In that story, I attempted to tease out the responsibilities in this case. I said of both supplier Procurious and IBM:
Does Procurious have a responsibility here? Possibly. They’re creating the marketing message on IBM’s behalf and will do all they can to make the proposition as attractive as possible. But I cannot believe that IBM would have approved this campaign without some consideration of GDPR implications. If IBM did let this go as is, then someone at IBM needs a few lessons in GPDR and marketing under this regime.
As I explained:
On the one hand, I’m giving Procurious permission to process data as a data processor. I’m good with that because how else can they register me as an attendee?
But the moment that goes into IBM’s hands for marketing purposes then IBM becomes a data controller. As we’ve previously noted and advised, data controllers have far more responsibilitie under GDPR than data processors.
Someone at IBM misses a vital check but, as noted, it has been rectified. But then I also know IBM takes GDPR topics very seriously so it is no surprise they acted quickly. GDPR is part of their consulting schtick so when something like this happens, they look awful.
It only took IBM a couple of days to find a way of both fixing the problem and contacting me - via LinkedIn, naturally,
I had a polite and useful conversation with an IBM spokesperson who fully acknowledged the issue, (always a good start) explaining that the supplier cited a 'technical glitch' which was subsequently corrected. I'm good with that.
During our conversation, a few things came out, some of which are, perhaps, surprising, others, all too predictable.
According to IBM, I was the only person pointing out the issue.
This tells me that people continue to be unaware of their rights, or, for that matter, what they're really signing up for.
In the alternative, the topic teaser was deemed so good in the eyes of some that even if they know, they're fine with a GDPR compliance permission problem.
IBM has a 'myriad of small suppliers' all of which it endeavors to vet for compliance.

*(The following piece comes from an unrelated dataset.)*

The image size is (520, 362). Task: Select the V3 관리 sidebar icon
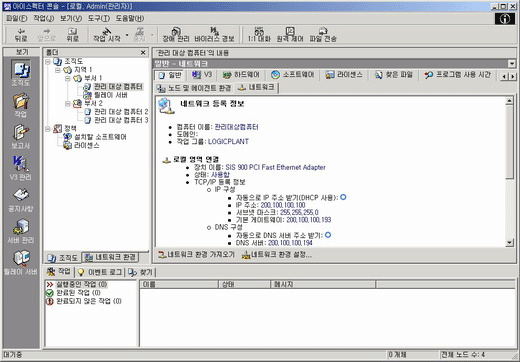click(x=20, y=168)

No-one is perfect and even the best of us make mistakes, IBM included. But the spokesperson was careful to point out that there are still lessons to be learned and that education in this evolving area continues to be important across departments, and especially those engaged in marketing activities. You'll get no argument from me.
US-based suppliers who act as data processors are missing the point.
We have said it before and we will continue to point out that, based on our experience of checking for GDPR compliance from our suppliers, few US-based suppliers truly understand the implications for us as their EU-based customers that act as data controllers.
In every case where I have raised this issue, vendors think that because they are compliant as data processors then that's OK. That's not the case at all. As I mentioned on the call, when data processors include processes or actions which empower a data controller to obtain private data, then both sides need to be sure that the manner in which that data is collected and used is compliant. IBM was open about the fact that this case was something that was missed in the campaign approval process. It's an honest mistake but now I foresee another tick box item in IBM's marketing campaigning approval process future :-)
As a side note, it is important to remember that companies can be both data processors and controllers at the same time. Wearing both hats at the same time can be tricky.
IBM did the right thing, providing a masterclass in problem resolution.
It openly acknowledged the mistake and ate an appropriate amount of humble pie without groveling unnecessarily. It also explained what happened at the supplier end and got it fixed before calling me up. IBM also acknowledged the difficulty in ensuring that everyone fully understands their responsibilities in managing a piece of compliance that is early in the 'adoption phase.' In short, lessons were learned and will continue to be learned. All good.
As an endnote, I felt bad for the poor person who got the unenviable task of calling me up. That person was on vacation at the time. At the end of our call, I made sure they knew that we're all good and wished the best for what remains of the family vacation. We sometimes forget that real people carry the can and it never hurts to be compassionate for the poor soul who has to clean up the mess.